C/C++ optimizing away checks to see if a function has already been run before

Question

Let's say you have a function in C/C++, that behaves a certain way the first time it runs. And then, all other times it behaves another way (see below for example). After it runs the first time, the if statement becomes redundant and could be optimized away if speed is important. Is there any way to make this optimization?

bool val = true; 

void function1() {

   if (val == true) {
      // do something
      val = false; 
   }
   else {
      // do other stuff, val is never set to true again 
   }

}

This is in the domain of self-modifying code. I doubt you'll be able to do it directly in c or c++ — Bwmat, Oct 19 '12 at 21:50
sure you can. static local boolean will tell the compiler you want a specific bit to run once and only once. — Mooing Duck, Oct 20 '12 at 00:10
If this is for a laptop/desktop CPU, then the answer is "It doesn't matter because at most a handful of jumps will be mispredicted by any CPU now in use, each wasting ~1ns". — j_random_hacker, Oct 20 '12 at 01:07
@j_random_hacker however, there are micro controllers, ICs, mobile devices, ... where even a single cycle may not be nice to lose. µCs also tend to not have branch prediction — dualed, Oct 20 '12 at 01:48
I often wonder if just this kind of thing is handled by typical JIT compilers. Good question. — hippietrail, Oct 20 '12 at 05:03
@hippietrail, Hotspot (JVM) use self-modifable code as the norm, in java7 there is INVOKE_DYNAMIC that when implemented correctly will do what the OP wants and it's part of the language (not really java but java byte code). `static final` in java tend to be turned to constant and then constant folded, the code needs a bit extra trickery but it's totally possible to result in code that has no load of `val` and subsequent branch. — bestsss, Oct 24 '12 at 11:59
Thanks @bestsss. I wonder if any of the current JavaScript jits also implement this. I would hope so. — hippietrail, Oct 24 '12 at 12:07
@hippietrail, again the original code won't be optimized by hotspot as is, you need `static final` that would require another class to load and during the class load to execute the one-time stuff.
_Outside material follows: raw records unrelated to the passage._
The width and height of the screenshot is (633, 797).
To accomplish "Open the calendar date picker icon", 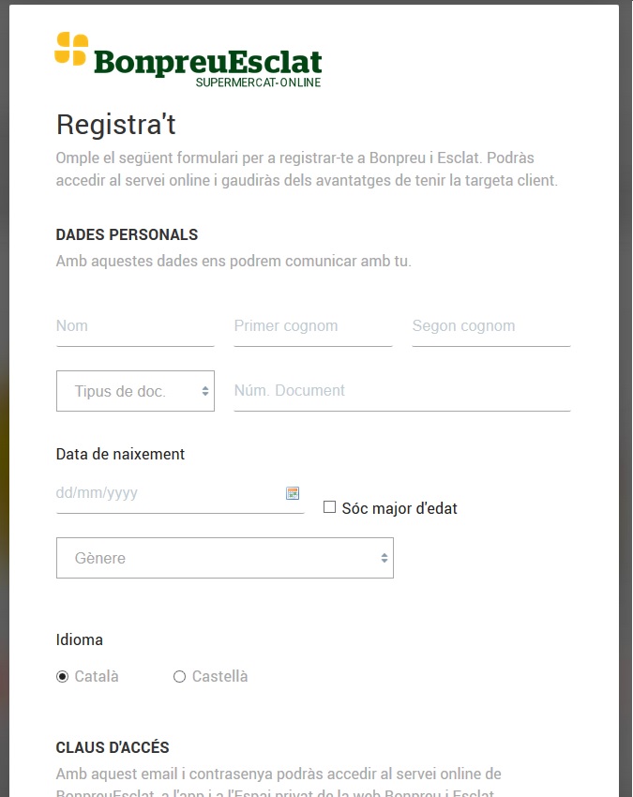I will 293,493.
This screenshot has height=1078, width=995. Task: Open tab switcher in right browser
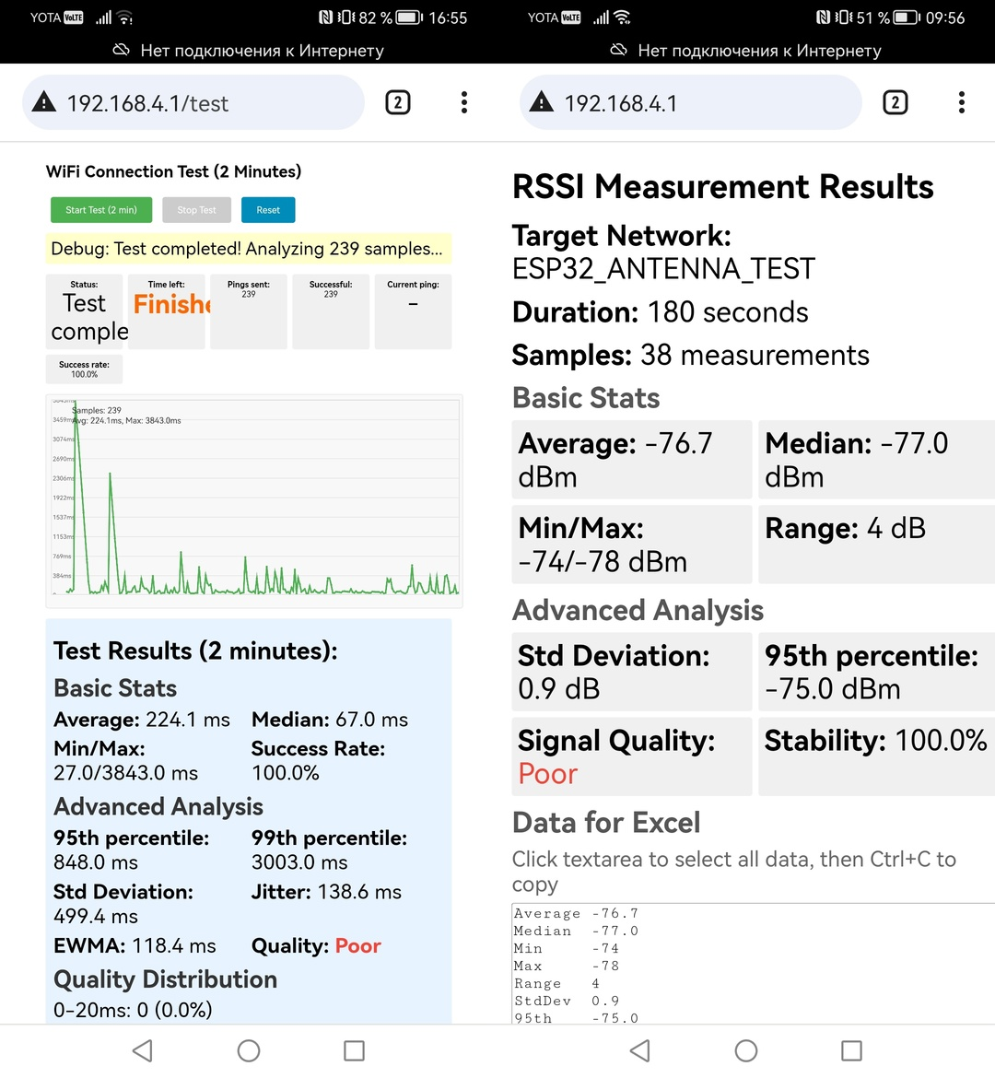click(x=895, y=102)
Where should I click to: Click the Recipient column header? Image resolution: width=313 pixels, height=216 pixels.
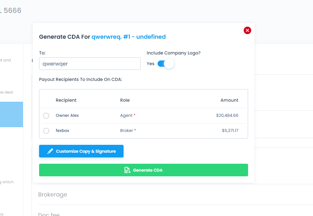[66, 100]
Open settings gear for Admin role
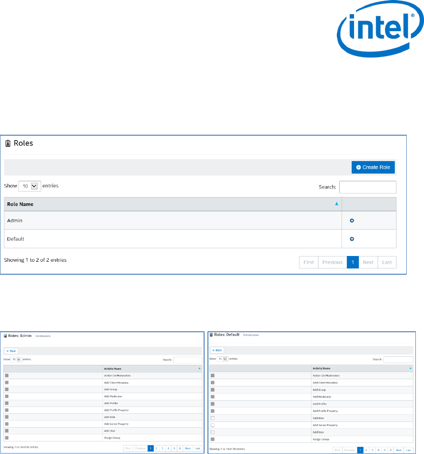Viewport: 424px width, 454px height. point(352,221)

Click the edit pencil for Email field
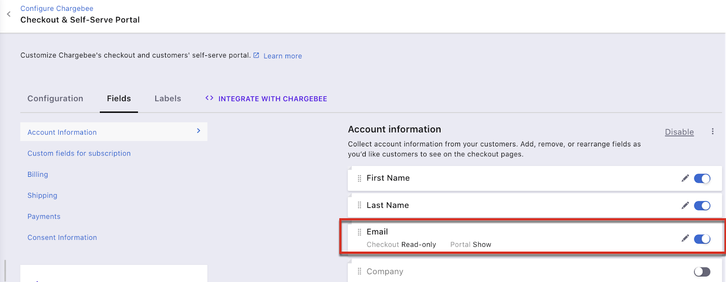(x=685, y=238)
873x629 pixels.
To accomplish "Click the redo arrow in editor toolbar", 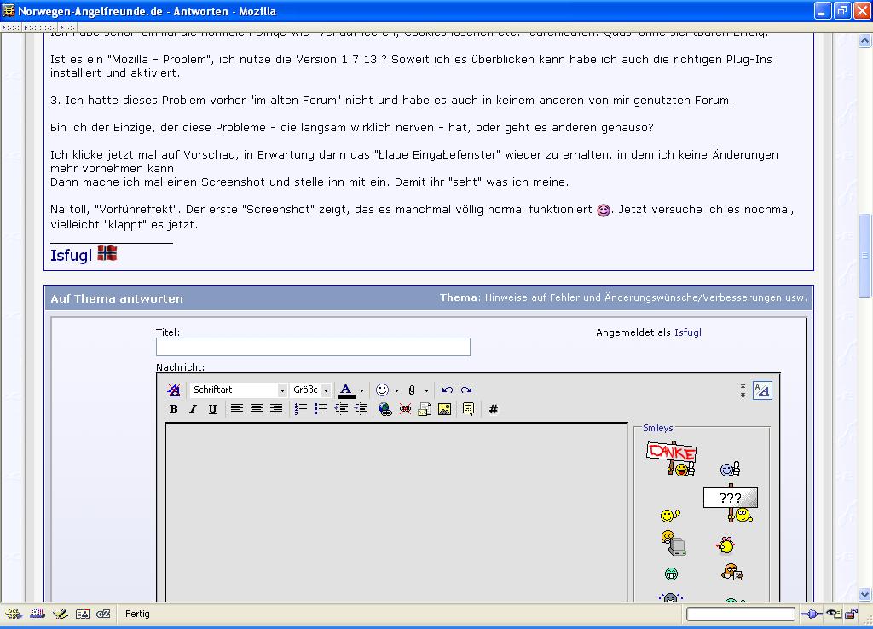I will 466,390.
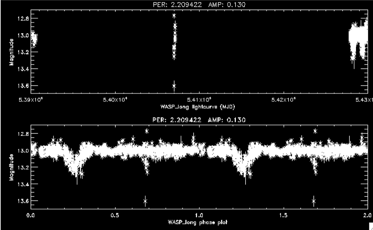Select the brightest outlier point in the lightcurve plot
373x230 pixels.
click(x=174, y=16)
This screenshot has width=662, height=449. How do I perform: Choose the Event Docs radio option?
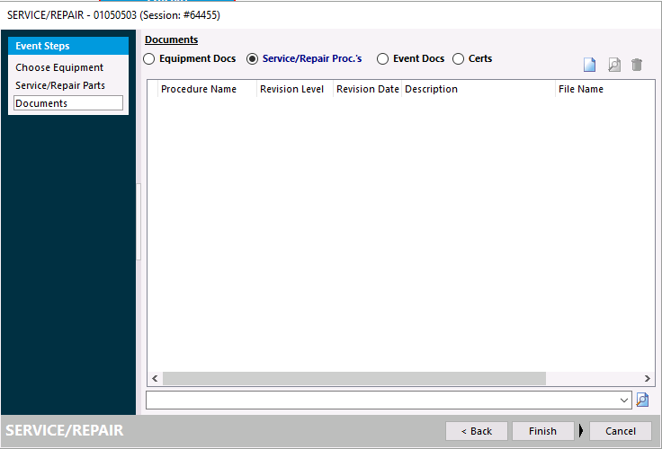click(x=383, y=59)
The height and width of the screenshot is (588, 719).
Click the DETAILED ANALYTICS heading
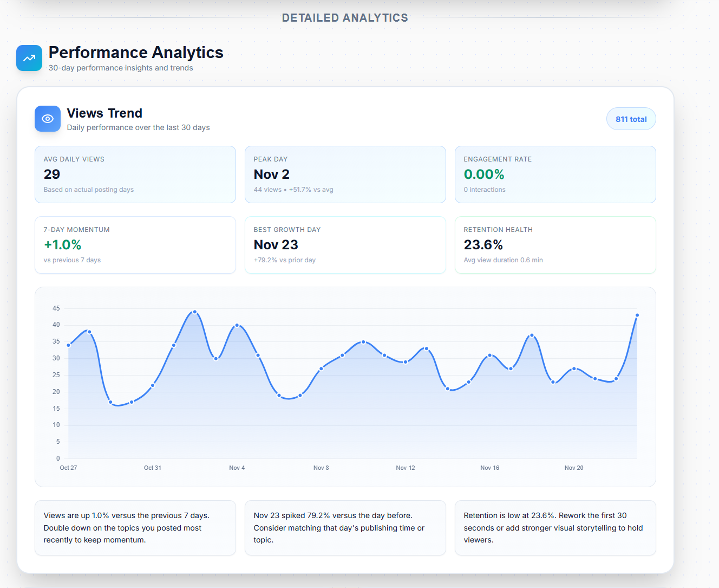(x=345, y=17)
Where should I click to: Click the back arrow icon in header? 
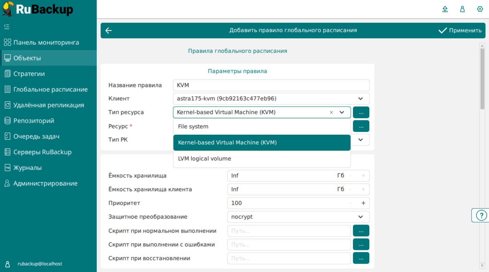[x=108, y=31]
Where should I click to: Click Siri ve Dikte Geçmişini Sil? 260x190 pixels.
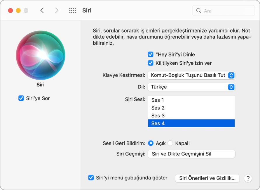191,154
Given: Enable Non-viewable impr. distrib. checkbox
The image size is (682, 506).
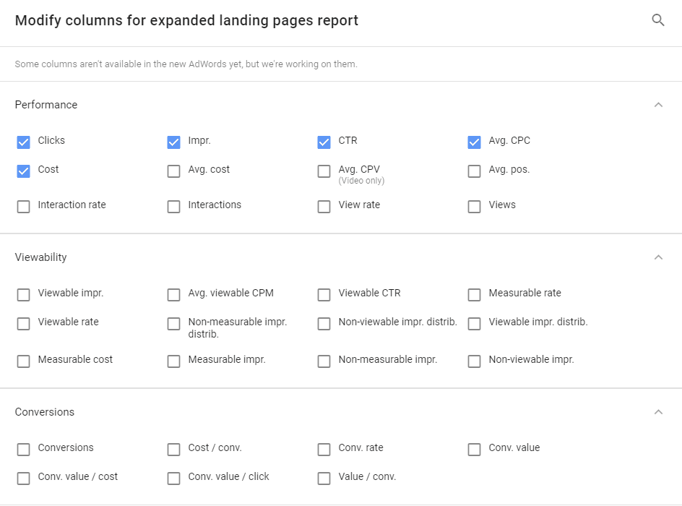Looking at the screenshot, I should click(324, 324).
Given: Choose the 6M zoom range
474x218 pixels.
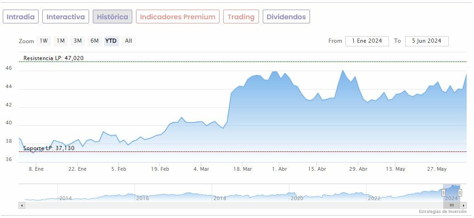Looking at the screenshot, I should pos(95,41).
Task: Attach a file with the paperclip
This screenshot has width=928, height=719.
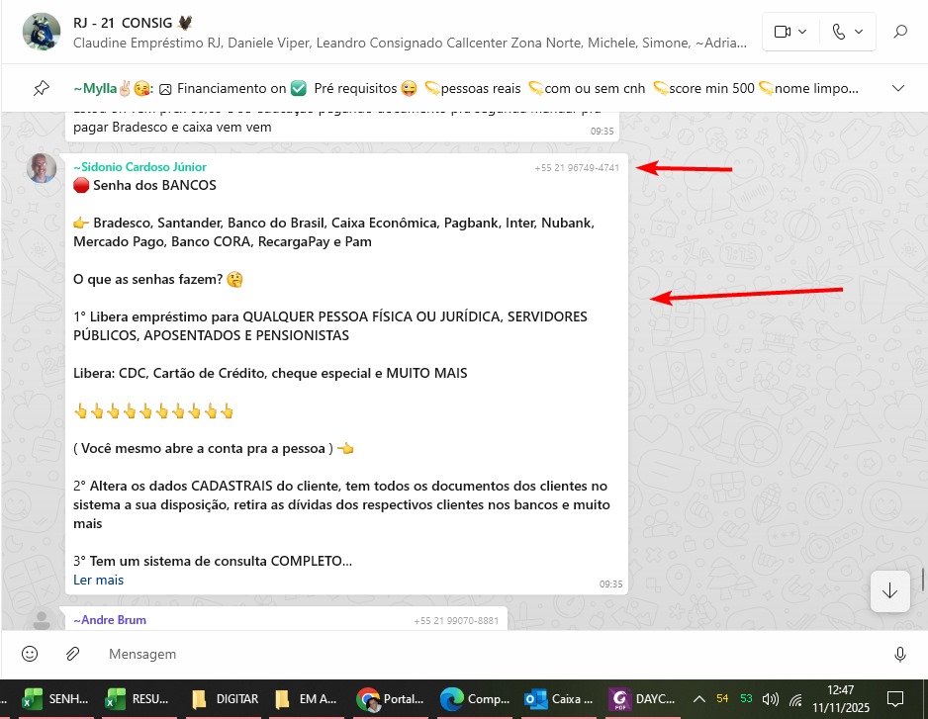Action: tap(72, 654)
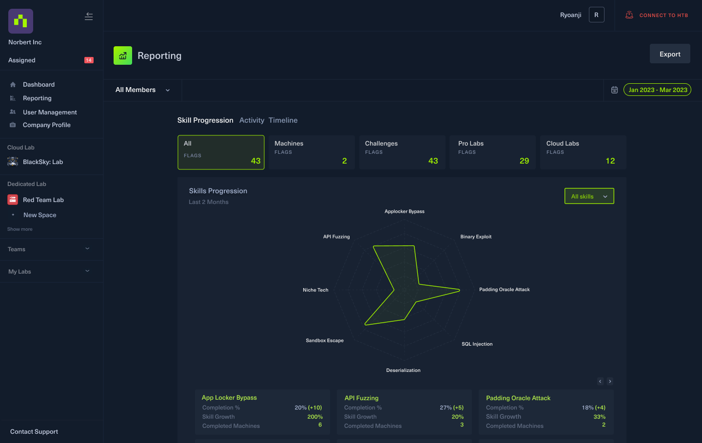Image resolution: width=702 pixels, height=443 pixels.
Task: Click the Company Profile briefcase icon
Action: coord(13,125)
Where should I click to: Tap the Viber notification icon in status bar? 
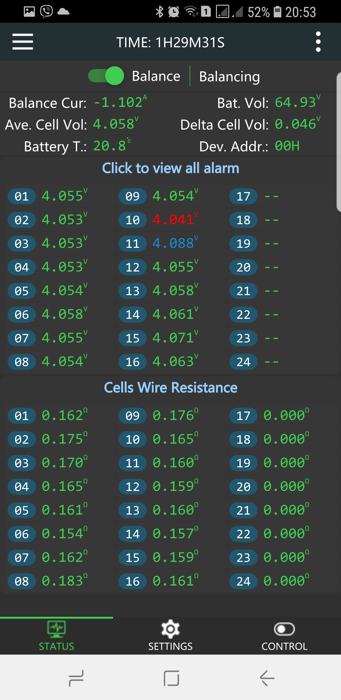tap(46, 12)
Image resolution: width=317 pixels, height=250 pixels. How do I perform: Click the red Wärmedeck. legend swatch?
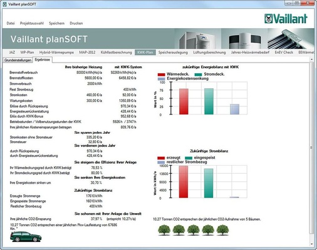161,74
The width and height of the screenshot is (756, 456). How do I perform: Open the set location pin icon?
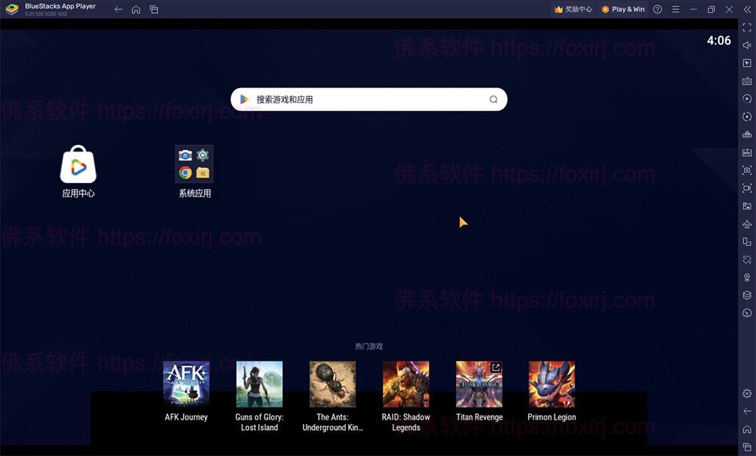point(747,278)
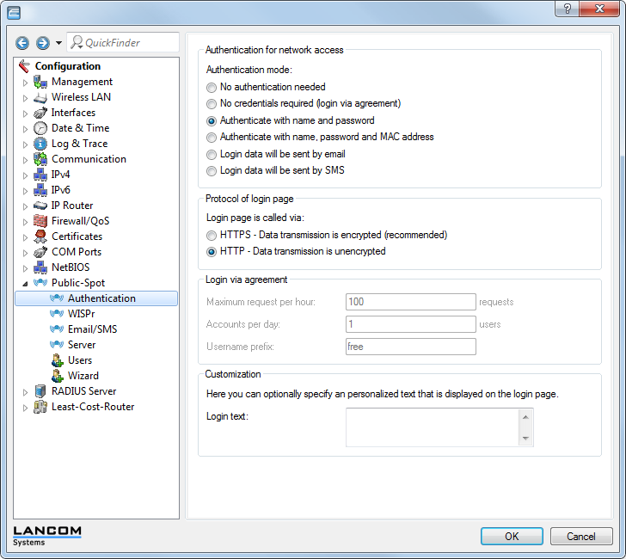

Even unoptimized the code is fast enough when the branch is predicted, which should be over 99% if the code is 'hot', if it's not 'hot' by definition there is no point to optimize it at all. — bestsss, Oct 24 '12 at 12:12
I think some of the answers and comments made a good point that plenty of embedded devices don't have branch prediction. I'm not even sure if ARM has it. — hippietrail, Oct 24 '12 at 12:16
@hippietrail, *I'm not even sure if ARM has it* sure it does; But I do not think any JIT language works on a CPU w/o branch prediction. If the performance matters so much, self-modifying code aint so hard if you have access to assembler to the said platform. Back in the old days of 6502 modifying the address in the code (or especially a counter) was quite a standard practice. — bestsss, Oct 24 '12 at 13:57
Yeah I remember self modifying code in games and demos back in the 8-bit days and even on the early versions of the Motorola 680x0. I wonder if there are any compilers for embedded CPUs that use it. I might ask (-: — hippietrail, Oct 24 '12 at 14:08
@bestsss: [Is there any self-improving compiler around?](http://stackoverflow.com/questions/1585067) — hippietrail, Oct 24 '12 at 14:32

score 17 · Answer 1 · answered Oct 19 '12 at 21:53

17

gcc has a builtin function that let you inform the implementation about branch prediction:

 __builtin_expect

http://gcc.gnu.org/onlinedocs/gcc/Other-Builtins.html

For example in your case:

bool val = true; 

void function1()
{
    if (__builtin_expect(val, 0)) {
       // do something
       val = false; 
    }
    else {
      // do other stuff, val is never set to true again 
    }
}

answered Oct 19 '12 at 21:53

ouah

142,963
15
272
331

2

Useful to know about `__builtin_expect`, but it will have negligible effect here: at most a handful of jumps will be mispredicted before the branch predictor "realises" what's happening. It seems like it would be more useful when there's a bias towards one of the two outcomes but no discernible regular pattern. – j_random_hacker Oct 20 '12 at 01:03
1

Best answer I see here. No premature optimization, just giving the compiler additional information. – dualed Oct 20 '12 at 01:51
1

@j_random_hacker: unless the function calls are far enough apart that the instruction is flushed out of cache between runs. Also worth noting that this flag may result in reordering optimizations to speed up the expected branch. – nneonneo Oct 20 '12 at 05:38
Additional to the __builtin_expect, which I'd only add if this is really heavily used code and there is really no other way to solve it, it's good practice to put the "usual" case in the if- and the "seldom" case in the else-branch. Might not help on all target platforms, but can make a difference on some. – Andreas Oct 20 '12 at 08:15
@nneonneo: If it's flushed out of cache, it must be running relatively rarely, suggesting that it's not worth fretting over an extra cycle our two. Might still be worthwhile for embedded work though. – j_random_hacker Oct 22 '12 at 06:16

score 16 · Accepted Answer · answered Oct 19 '12 at 21:50

16

You should only make the change if you're certain that it truly is a bottleneck. With branch-prediction, the if statement is probably instant, since it's a very predictable pattern.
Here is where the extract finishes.